Un exemple récent de censure est celle exercée par Erdogan sur les réseaux sociaux en 2014. Facebook, Twitter et Youtube ont été censurés suite à la diffusion de propos remettant en cause le président turc.
Dans les années qui ont suivi, la situation ne s’est pas améliorée. De nombreuses lois permettaient de limiter cette liberté d’expression, entre autres avec ce fameux article 301 du code Pénal. Des actions en justice ont également été intentées, en vertu de la législation antiterroriste contre des personnes qui avaient fait usage de la liberté d’expression, au sujet de la question kurde en Turquie. Pratiquement rien n’avait été fait pour remédier aux restrictions qui pesaient sur la liberté d’expression dans les médias et la société civile.
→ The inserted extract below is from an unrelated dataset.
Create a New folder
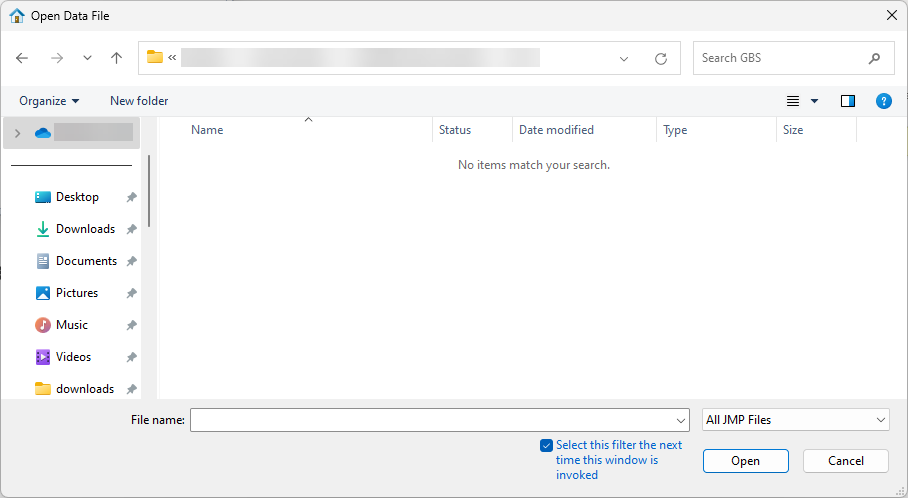This screenshot has width=908, height=498. [139, 101]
Malgré l’adoption de modifications visant à améliorer la situation, depuis 2013, les journalistes connus pour faire preuve d’indépendance d’esprit continuent de faire l’objet de poursuites pénales. L’indépendance des médias est toujours compromise par les relations étroites entre ces entreprises et les pouvoirs publics. La dénonciation d’un scandale de corruption en 2013 a particulièrement déplu au Chef de l’État Erdoğan. Le gouvernement a estimé qu’il s’agissait d’un complot visant à ébranler le gouvernement.